Having seen the cathedral up close I hopped on a bus up to the Piazzale Michelangelo for a view across the Arno River and the whole of the city. This was my first view of the Ponte Vecchio, the medieval bridge is still crammed with shops and now tourists. In the heat of the afternoon I meandered down the hillside to the bridge and took an obligatory saunter across it. I then found myself in Piazza della Signoria drinking wine and eating pasta!
Feeling content, aside from my aching feet, I was ready to join a queue! I headed to the Galleria dell Accademia, to queue to see ‘The David’. It did cross my mind, as I waited for over an hour, that I have seen many statues before and was this going to be worth it? It was.
When I entered the room and saw him stood at the far end I instantly thought this was the most beautiful man I have ever seen, perfect in every way! This is accentuated by the incomplete works of Michelangelo which accompany ‘The David’ and appear to be clawing their way out of the blocks of marble they are trapped inside. As the room began to empty I decided to regroup with much needed gelato before my train home.

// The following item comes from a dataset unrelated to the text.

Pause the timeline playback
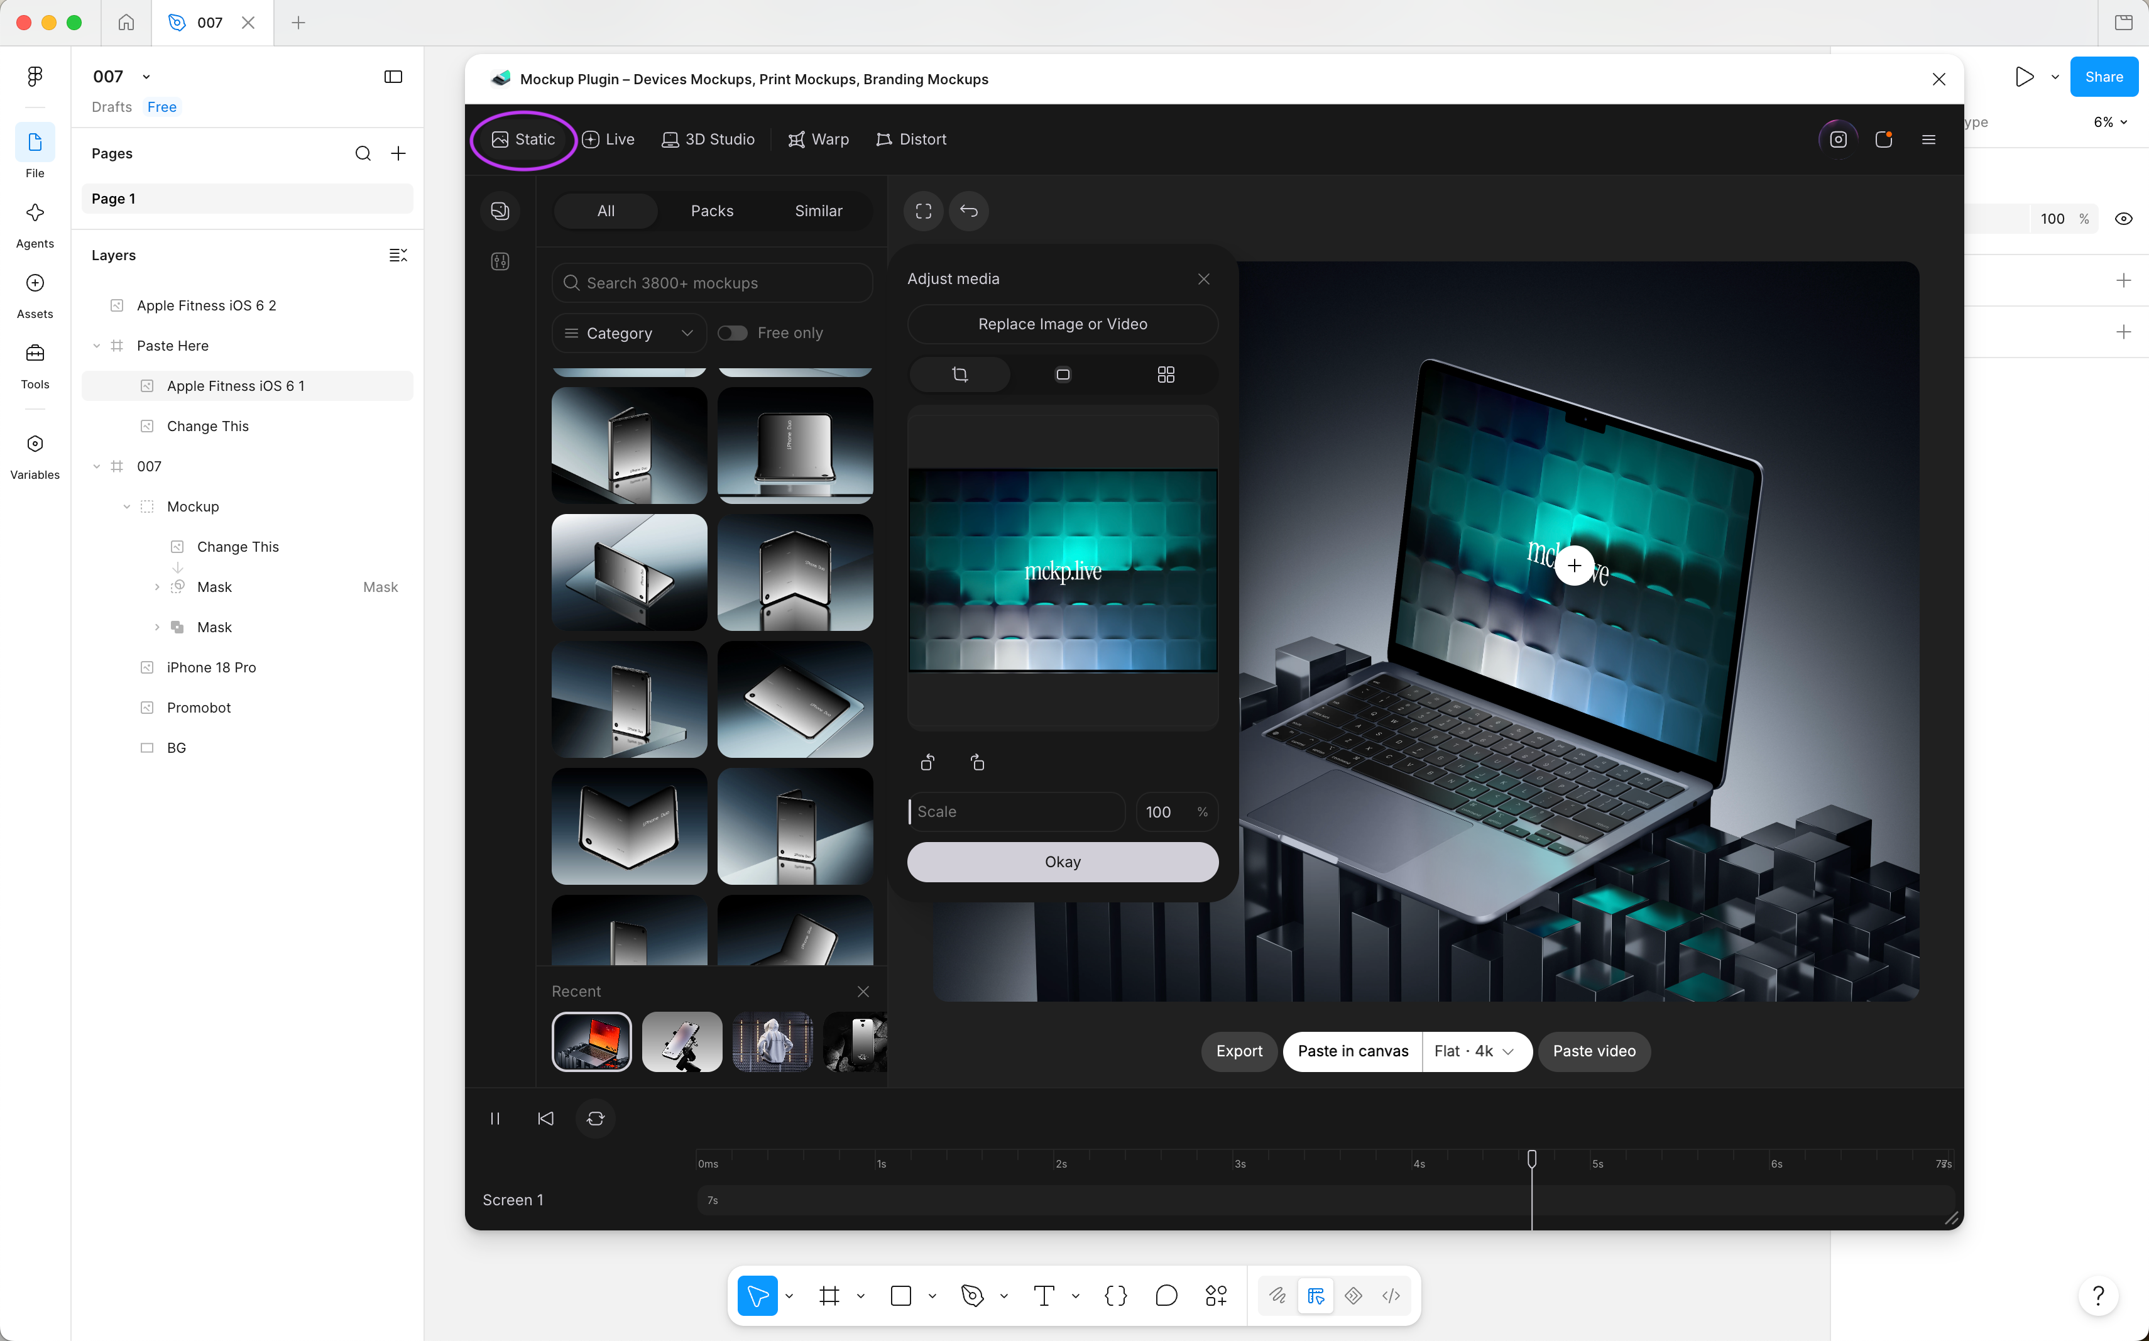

After a restful day by the pool I was raring to go again. Sienna was next, approximately 90km south of Signa it was just one train change at Empoli to get to there. The streets of Sienna seemed to funnel me towards the Piazza del Campo, the huge central square, famous for The Palio di Siena horse race that is held here twice a year and over looked by the old town hall and tower building. There is a rich feeling of history standing in one of Europe’s greatest medieval squares.

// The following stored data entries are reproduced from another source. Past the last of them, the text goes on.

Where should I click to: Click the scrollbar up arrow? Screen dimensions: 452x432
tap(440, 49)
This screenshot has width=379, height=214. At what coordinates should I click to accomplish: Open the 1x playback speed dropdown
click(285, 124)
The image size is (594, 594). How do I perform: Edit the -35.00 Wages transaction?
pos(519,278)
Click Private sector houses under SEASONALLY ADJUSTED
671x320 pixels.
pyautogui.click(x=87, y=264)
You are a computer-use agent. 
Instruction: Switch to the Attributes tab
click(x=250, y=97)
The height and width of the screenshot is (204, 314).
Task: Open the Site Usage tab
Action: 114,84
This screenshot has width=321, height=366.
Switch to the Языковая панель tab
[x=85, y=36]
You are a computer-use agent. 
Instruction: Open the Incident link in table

The streets of Sienna are filled with little shops specializing in all kinds of treats, sweet and savory. Resisting temptation I made my way to the cathedral square. First I came across the Battistero (Baptistery) and soon realised the ticket system to see the various buildings and museums was going to be more complicated than I had hoped. You are not able to separate the different attractions, you have to buy a combined ticket for the things you want to see, but figuring out the combo that includes what you want to see is no mean feat! Luckily there is time in the queue to think! Ticket in hand I chose to see the inside of the Cathedral, as I ran out of time for this out in Florence, the Cripta, which was only opened up in 2004, the Battistero, The Facciatone, offering views over the city and Santa Maria della Scalla, originally the civic hospital dedicated largely to caring for abandoned children, now a museum.
The Cathedral did not disappoint and I was surprised at the way the marble was arranged in black and white stripes throughout the interior. In the Cripta there was an eerie feel to the maze of underground rooms and although the Battistero was well worth a visit, it was not as impressive as the one at Pisa.

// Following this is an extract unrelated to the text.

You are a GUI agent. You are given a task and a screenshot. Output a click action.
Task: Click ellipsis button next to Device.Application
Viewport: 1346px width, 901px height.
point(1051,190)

To access the Facciatone you must enter through the Museo dell’Opera metropolitan, which is spread over 4 floors. On the first floor the huge circular stained glass window, which should sit above the cathedral doors but has been removed to protect it from the elements, is displayed giving a rare opportunity to get up close to such a great example.
At the top of the museum, through a narrow stone corridor and up two spiral staircases you will find yourself out in the open on the Facciatone, this large façade towers over the Duomo area and offers spectacular panoramic views of the city and Tuscan countryside beyond. I had saved the Santa Maria della Scala until last, big mistake! At first is seems manageable with rooms leading off a corridor in various states of restoration heading to a large room of impressive frescos depicting scenes from the ancient hospital. However, the rest of the museum is a blur and I wish I had more stamina, but it seemed to turn into a labyrinth of rooms, which got more and more dimly lit. Attempting to retrace my steps to find the exit I eventually found myself back out in the light of day. An enormous slice of pizza topped up the blood sugars as I sat in Piazza del Campo watching the shadows grow longer engulfing the square.
A final day of rest allowed me to soak in all I had seen and experienced before my short flight home.